La scritta a caratteri piccoli e caratteristici sostava alla base di una corona bronzea e brillante, donando un'aria eccentrica e distinta all'ingresso della tenuta.
L'auto si fermò all'improvviso, per mia fortuna, impedendomi di rispondere al quesito al quale, per mio orgoglio, non avrei mai posto una risposta.
Danny avrebbe dovuto comprendere le mie decisioni e non insistere inutilmente, per me era un capitolo chiuso, un libro terminato e un ricordo sfumato.
Vivevamo insieme soltanto per mia decisione, ritenevo che i bambini fossero troppo piccoli per poter affrontare una separazione del genere e che avessero bisogno della figura paterna al loro fianco.
Era stata una mia scelta, ma tra me e lui non c'era più amore, nessun sentimento che andasse oltre il semplice affetto nei riguardi di un uomo con il quale avevo condiviso la gioia più grande della mia vita.
Fui libera dal matrimonio nel momento in cui Danny decise di fare a meno di me, usandomi soltanto per i suoi scopi finanziari ed economici e per farmi del male.

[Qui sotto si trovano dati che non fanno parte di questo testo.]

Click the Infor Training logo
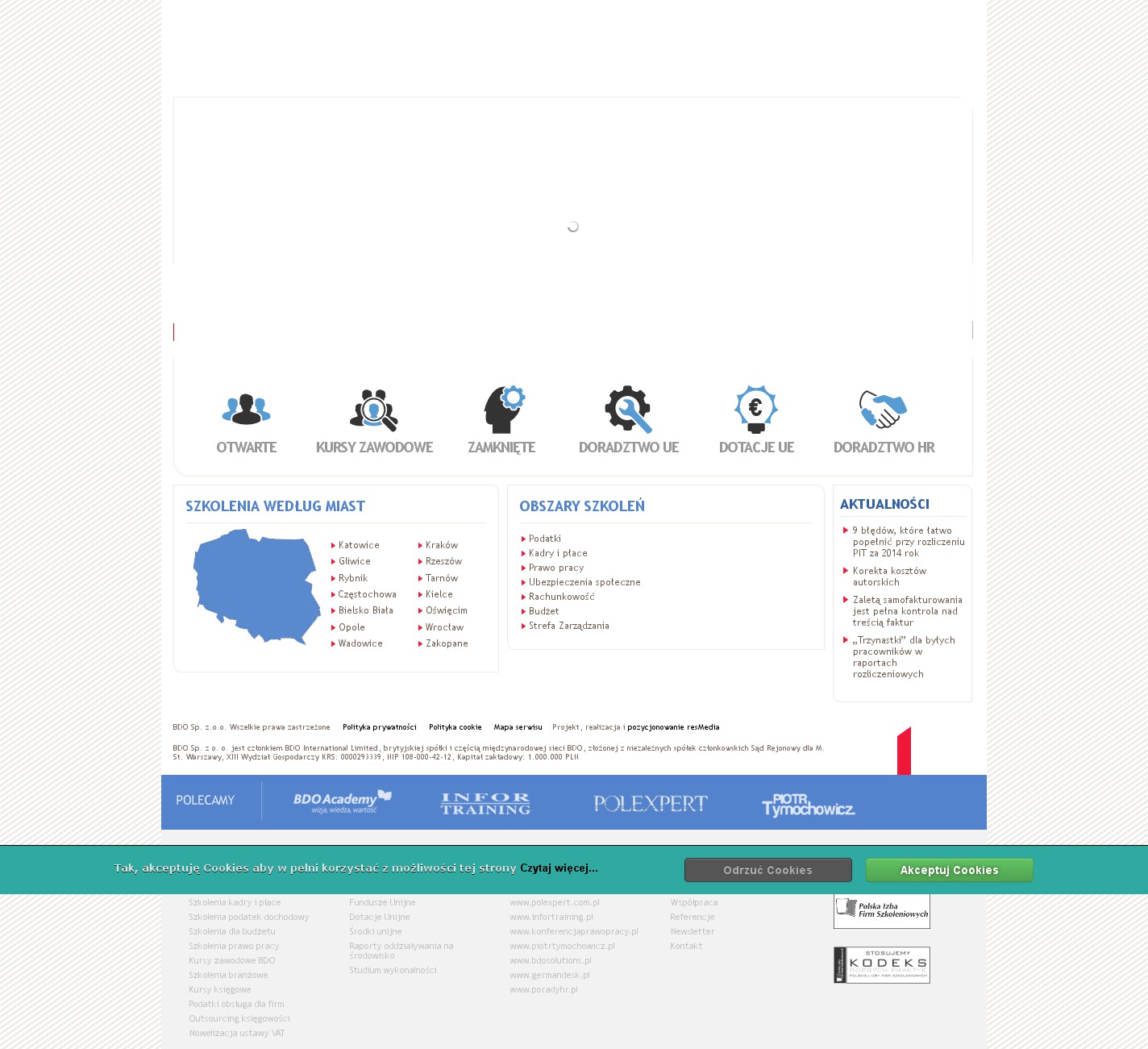1148x1049 pixels. pos(485,803)

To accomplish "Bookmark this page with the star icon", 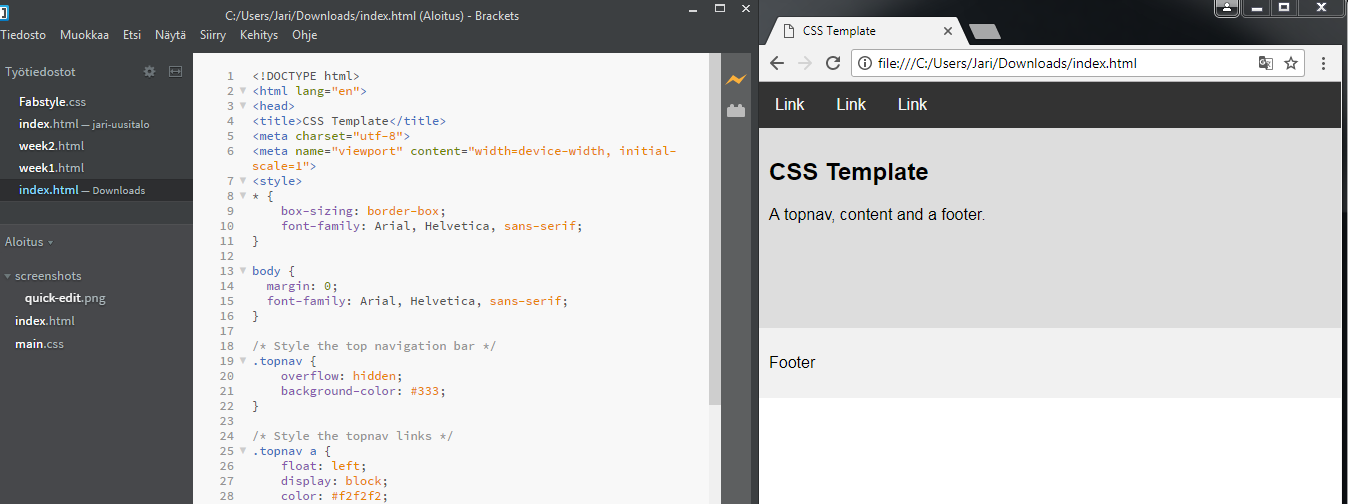I will 1291,64.
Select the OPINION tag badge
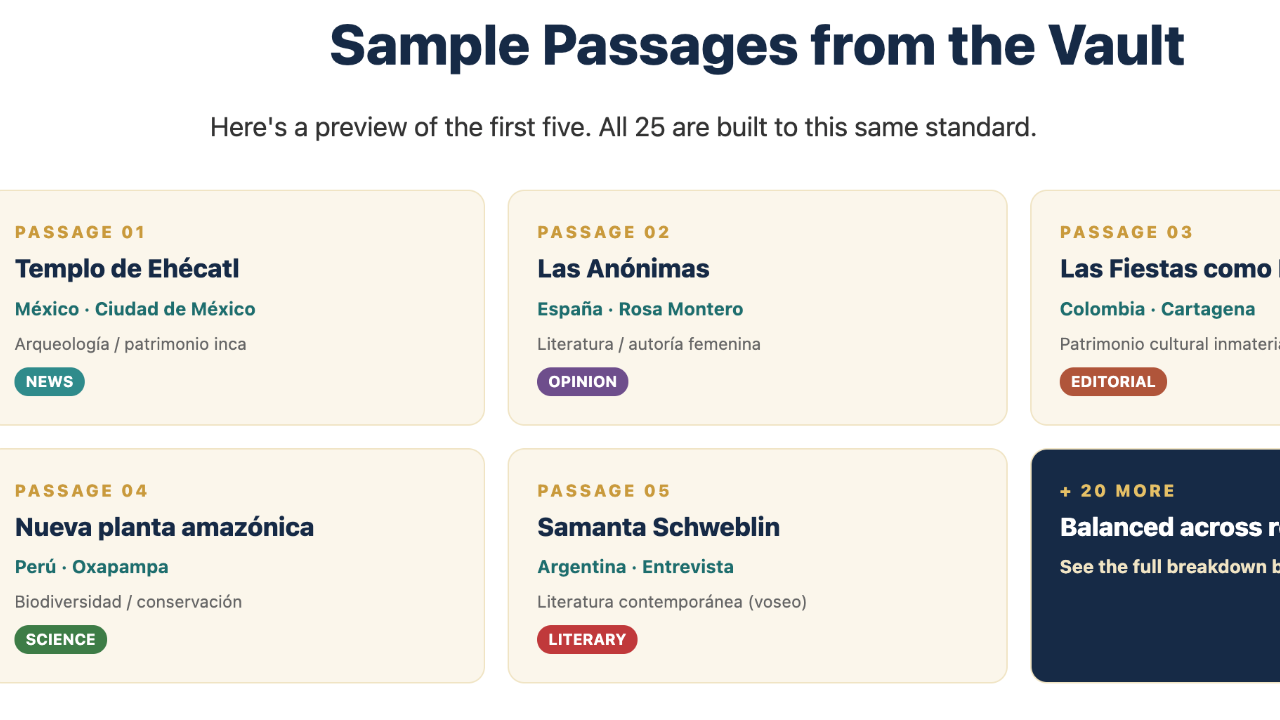Image resolution: width=1280 pixels, height=720 pixels. (x=582, y=381)
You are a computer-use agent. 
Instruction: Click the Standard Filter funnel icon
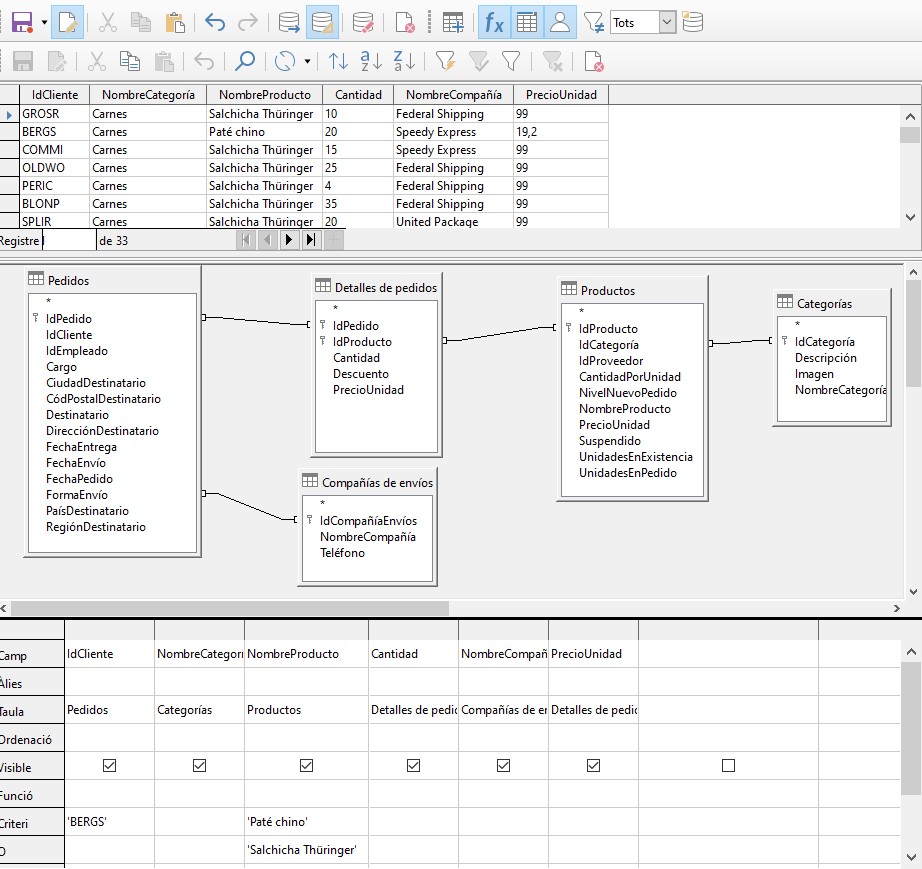(511, 61)
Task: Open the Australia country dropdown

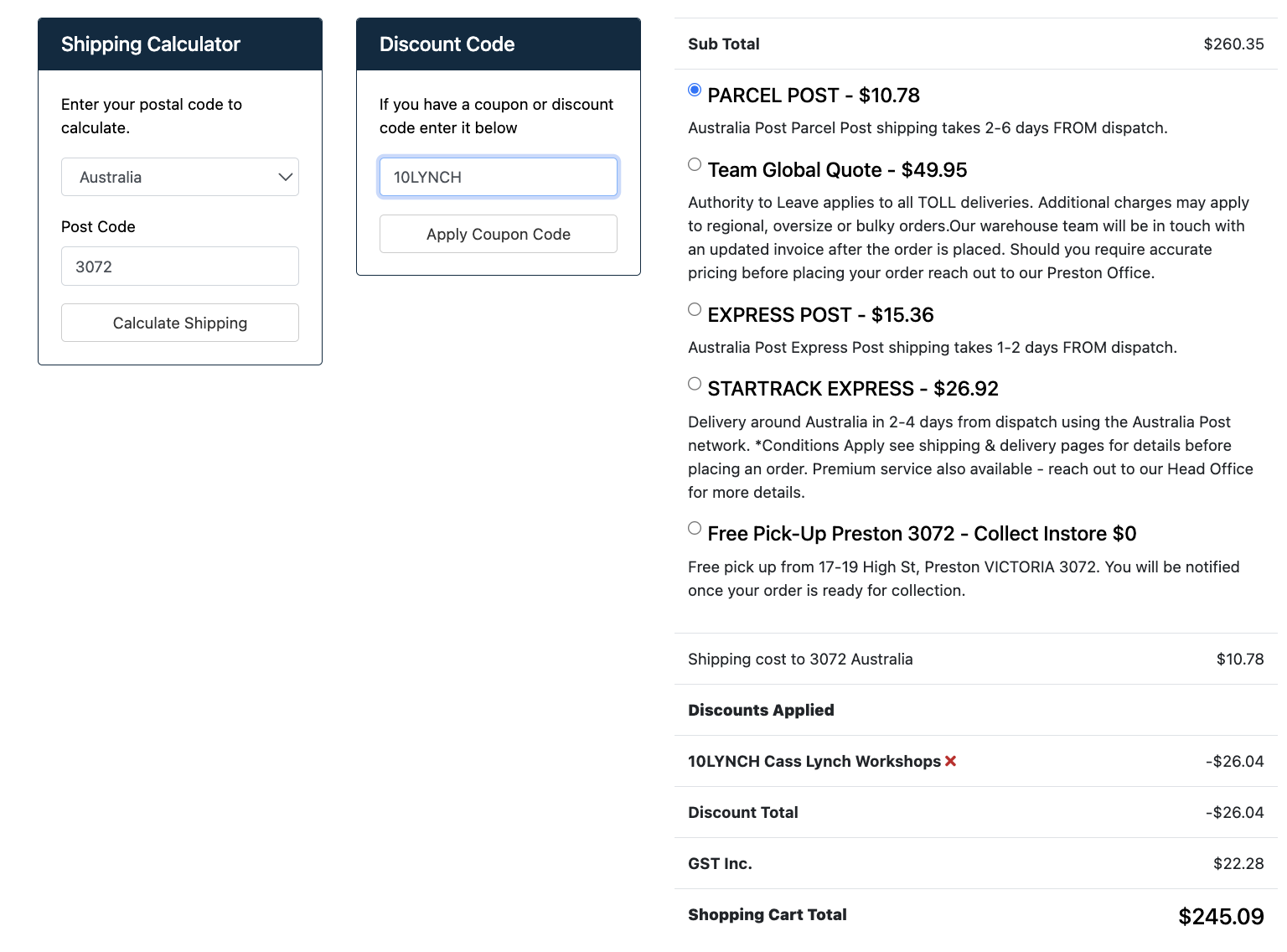Action: pos(180,177)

La mia vita privata non fu mai di suo interesse, avrebbe fatto a meno di me anche in quel periodo, ormai le donne non gli mancavano di certo e la mia presenza non sarebbe stata necessaria.
"Signora Presley, buonasera!" – Disse un robusto uomo di colore e in tenuta elegante, aprendomi la portiera con estrema cura e cortesia.
Salutai a mia volta e scesi dall'auto con nonchalance, dirigendomi a passo lento e cadenzato verso il giardino di Neverland, ovvero dell'immensa dimora Jackson.
Percorsi l'intero vialetto alberato che costeggiava un piccolo laghetto, Danny rimase al mio fianco durante il tragitto e, come me, rimase affascinato dall'elevata presenza di ricchezza e raffinatezza in quel luogo.
"Michael è un uomo straordinario." – Pensai, mentre mi facevo strada, assorta nei miei pensieri più intimi e segreti.
Ero convinta che egli fosse un uomo di buon gusto e di grande classe in tutti gli ambiti, non rimasi affatto delusa dal denudare una nuova essenza di lui, conoscendo la sua signorilità anche nelle piccole cose, come delle semplici decorazioni floreali depositate sui prati del ranch.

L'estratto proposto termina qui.